There were some terrific players who had their careers cut short by World War II, unlike Marty Marion and Frank McCormick, who played through the fighting. The more I think about it, the more ridiculous it is seeing Frank McCormick on this ballot. Cecil Travis and Dominic DiMaggio were stellar players who missed sizable portions of their careers, prime years, mind you, to service during WWII, and lesser lights like Marion and McCormick are on this ballot. Where’s curveball wizard Tommy Bridges, the former ace of the Detroit Tigers teams of the 1930s, who was a superior hurler to Wes Ferrell? A couple shortstops from the 1800s, Ed McKean and Jack Glasscock might make my list, as would some pre-World War I first basemen like Jake Daubert and Stuffy McInnis; maybe even Fred Tenney. Where’s George Van Haltren? Has time done away with John T. Brush, a magnate during the AL/NL wars? Nick Young presided over the National League for many years as president and was a charter member of the game’s organization. Few men loved the game like Uncle Nick.
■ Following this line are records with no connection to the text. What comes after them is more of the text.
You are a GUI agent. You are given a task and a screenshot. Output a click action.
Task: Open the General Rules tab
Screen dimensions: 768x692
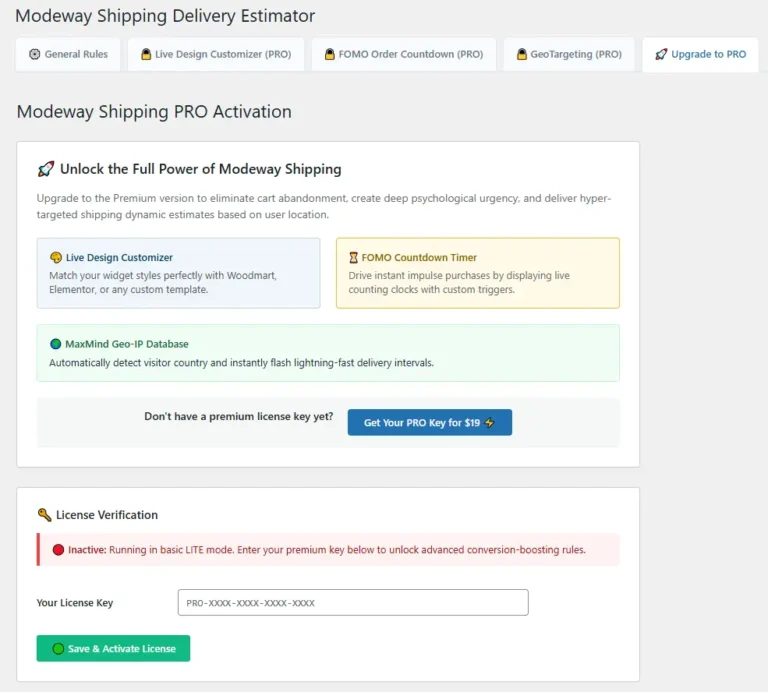tap(68, 54)

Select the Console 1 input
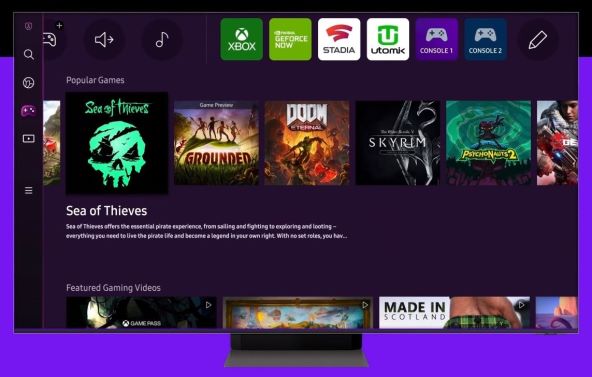[437, 39]
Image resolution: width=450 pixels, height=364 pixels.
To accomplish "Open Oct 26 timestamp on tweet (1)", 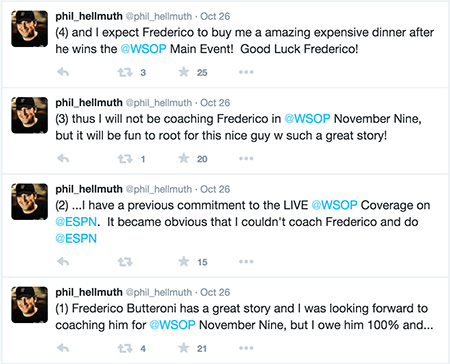I will (215, 292).
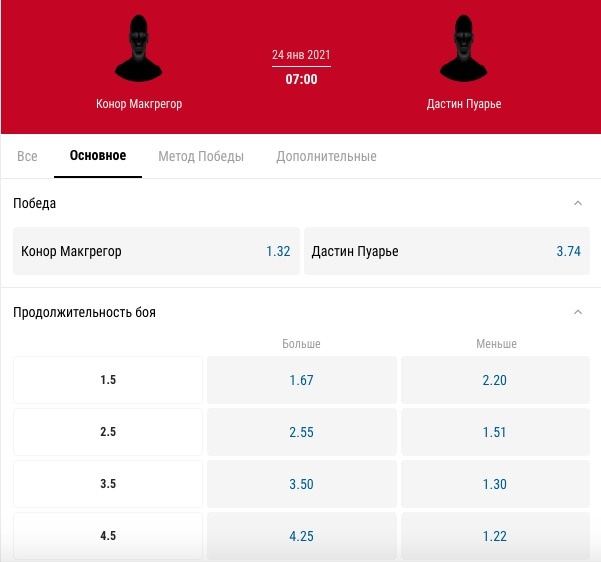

I’d like to see an old catcher like Jack Clements or Deacon McGuire get some exposure to the Veteran’s Committee, and truth be told, third base is lacking representatives in the Hall of Fame, although the Veteran’s Committee has a handful of worthy men to analyze: Bill Bradley, Harlond Clift, Lave Cross, Larry Gardner, Heinie Groh, Willie Kamm, Ned Williamson, and one of my personal favorites, Smiling Stan Hack. Cy Williams was a terrific outfielder in the days of Babe Ruth, as was Ken Williams. Sherry Magee had his name on this ballot a few years ago, and Indian Bob Johnson would be a worthy selection as well. Babe Herman and Riggs Stephenson, two hit machines, used to get their names bandied about a lot among Hall of Fame enthusiasts. And pitchers like Bob Shawkey, Hippo Vaughn, Will White, Urban Shocker, and others could have made this list also, perhaps more deserving than the two hurlers they selected: Ferrell and Walters. Let’s not forget the Negro League stars like Dick Lundy, Spot Poles, Buck O’Neil and Newt Allen; it would also be nice to see on this ballot old umpires like Tim Hurst, Beans Reardon and Honest John Kelly.
As you can see, the task of compiling a list of ten is an endeavor of immense difficulty, and I pity the men that had the task. I really don’t like the Veteran’s Committee system; choosing ten individuals for selection, but that’s the method the Hall of Fame has adopted, and until something better is presented, that’s just the way it is.